§ Record excerpts

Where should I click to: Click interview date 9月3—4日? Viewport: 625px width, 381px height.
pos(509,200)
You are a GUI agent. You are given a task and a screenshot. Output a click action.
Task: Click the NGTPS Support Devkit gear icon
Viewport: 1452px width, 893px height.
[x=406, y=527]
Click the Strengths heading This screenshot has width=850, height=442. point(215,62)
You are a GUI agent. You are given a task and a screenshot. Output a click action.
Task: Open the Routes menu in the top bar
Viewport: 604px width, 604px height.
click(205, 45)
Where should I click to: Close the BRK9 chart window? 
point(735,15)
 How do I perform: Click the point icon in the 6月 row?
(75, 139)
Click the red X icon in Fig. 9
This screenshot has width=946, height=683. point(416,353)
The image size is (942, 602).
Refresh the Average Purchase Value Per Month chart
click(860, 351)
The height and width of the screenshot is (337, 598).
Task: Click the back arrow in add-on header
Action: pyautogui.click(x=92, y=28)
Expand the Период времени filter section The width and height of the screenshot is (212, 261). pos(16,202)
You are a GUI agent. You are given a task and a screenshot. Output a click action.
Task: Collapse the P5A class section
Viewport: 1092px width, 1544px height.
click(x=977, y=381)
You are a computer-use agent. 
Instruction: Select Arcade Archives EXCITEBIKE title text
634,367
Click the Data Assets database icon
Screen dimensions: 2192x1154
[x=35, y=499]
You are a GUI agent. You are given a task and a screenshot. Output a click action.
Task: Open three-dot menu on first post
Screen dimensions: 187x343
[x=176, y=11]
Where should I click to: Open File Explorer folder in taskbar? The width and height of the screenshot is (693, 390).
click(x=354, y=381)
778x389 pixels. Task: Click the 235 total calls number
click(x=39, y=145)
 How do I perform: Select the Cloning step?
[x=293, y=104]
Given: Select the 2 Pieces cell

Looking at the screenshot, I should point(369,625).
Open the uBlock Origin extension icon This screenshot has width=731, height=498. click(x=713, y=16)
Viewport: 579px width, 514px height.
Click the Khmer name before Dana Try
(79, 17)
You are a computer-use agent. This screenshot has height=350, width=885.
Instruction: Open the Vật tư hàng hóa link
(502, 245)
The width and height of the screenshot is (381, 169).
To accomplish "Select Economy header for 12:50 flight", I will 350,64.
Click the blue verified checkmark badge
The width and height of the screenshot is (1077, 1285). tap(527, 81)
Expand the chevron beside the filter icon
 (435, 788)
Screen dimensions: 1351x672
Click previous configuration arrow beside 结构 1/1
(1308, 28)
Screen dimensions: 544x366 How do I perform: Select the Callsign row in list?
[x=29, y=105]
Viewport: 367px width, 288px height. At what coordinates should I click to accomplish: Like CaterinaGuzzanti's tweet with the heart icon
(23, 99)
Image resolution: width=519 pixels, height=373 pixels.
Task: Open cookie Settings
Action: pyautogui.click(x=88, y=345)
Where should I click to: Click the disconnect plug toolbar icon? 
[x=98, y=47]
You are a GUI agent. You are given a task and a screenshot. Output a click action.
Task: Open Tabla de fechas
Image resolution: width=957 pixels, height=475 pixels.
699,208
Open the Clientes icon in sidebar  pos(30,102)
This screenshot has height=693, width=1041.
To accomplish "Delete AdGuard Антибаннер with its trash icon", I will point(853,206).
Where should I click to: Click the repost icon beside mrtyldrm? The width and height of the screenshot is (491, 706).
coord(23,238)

§ Direction
Rewrite all of the data above so that every "Where should I click to" becomes "Where do I click to", changing nothing else.

§ Response for this exercise
Where do I click to: Click interview date 9月3—4日? Viewport: 625px width, 381px height.
pos(509,200)
You are a GUI agent. You are given a task and a screenshot. Output a click action.
Task: Click the NGTPS Support Devkit gear icon
Viewport: 1452px width, 893px height.
[x=406, y=527]
Click the Strengths heading This screenshot has width=850, height=442. point(215,62)
You are a GUI agent. You are given a task and a screenshot. Output a click action.
Task: Open the Routes menu in the top bar
Viewport: 604px width, 604px height.
click(205, 45)
Where do I click to: Close the BRK9 chart window? 
point(735,15)
 How do I perform: Click the point icon in the 6月 row?
(75, 139)
Click the red X icon in Fig. 9
This screenshot has width=946, height=683. point(416,353)
The image size is (942, 602).
Refresh the Average Purchase Value Per Month chart
click(860, 351)
The height and width of the screenshot is (337, 598).
Task: Click the back arrow in add-on header
Action: pyautogui.click(x=92, y=28)
Expand the Период времени filter section The width and height of the screenshot is (212, 261). pos(16,202)
You are a GUI agent. You are given a task and a screenshot. Output a click action.
Task: Collapse the P5A class section
Viewport: 1092px width, 1544px height.
click(x=977, y=381)
You are a computer-use agent. 
Instruction: Select Arcade Archives EXCITEBIKE title text
634,367
Click the Data Assets database icon
Screen dimensions: 2192x1154
[x=35, y=499]
You are a GUI agent. You are given a task and a screenshot. Output a click action.
Task: Open three-dot menu on first post
Screen dimensions: 187x343
[x=176, y=11]
Where do I click to: Open File Explorer folder in taskbar? The width and height of the screenshot is (693, 390).
click(x=354, y=381)
778x389 pixels. Task: Click the 235 total calls number
click(x=39, y=145)
 How do I perform: Select the Cloning step?
[x=293, y=104]
Given: Select the 2 Pieces cell

Looking at the screenshot, I should point(369,625).
Open the uBlock Origin extension icon This screenshot has width=731, height=498. click(x=713, y=16)
Viewport: 579px width, 514px height.
Click the Khmer name before Dana Try
(79, 17)
You are a computer-use agent. This screenshot has height=350, width=885.
Instruction: Open the Vật tư hàng hóa link
(502, 245)
The width and height of the screenshot is (381, 169).
To accomplish "Select Economy header for 12:50 flight", I will 350,64.
Click the blue verified checkmark badge
The width and height of the screenshot is (1077, 1285). tap(527, 81)
Expand the chevron beside the filter icon
 (435, 788)
Screen dimensions: 1351x672
Click previous configuration arrow beside 结构 1/1
(1308, 28)
Screen dimensions: 544x366 How do I perform: Select the Callsign row in list?
[x=29, y=105]
Viewport: 367px width, 288px height. At what coordinates should I click to accomplish: Like CaterinaGuzzanti's tweet with the heart icon
(23, 99)
Image resolution: width=519 pixels, height=373 pixels.
Task: Open cookie Settings
Action: pyautogui.click(x=88, y=345)
Where do I click to: Click the disconnect plug toolbar icon? 
[x=98, y=47]
You are a GUI agent. You are given a task and a screenshot. Output a click action.
Task: Open Tabla de fechas
Image resolution: width=957 pixels, height=475 pixels.
699,208
Open the Clientes icon in sidebar  pos(30,102)
This screenshot has height=693, width=1041.
To accomplish "Delete AdGuard Антибаннер with its trash icon", I will point(853,206).
Where do I click to: Click the repost icon beside mrtyldrm? The width and height of the screenshot is (491, 706).
coord(23,238)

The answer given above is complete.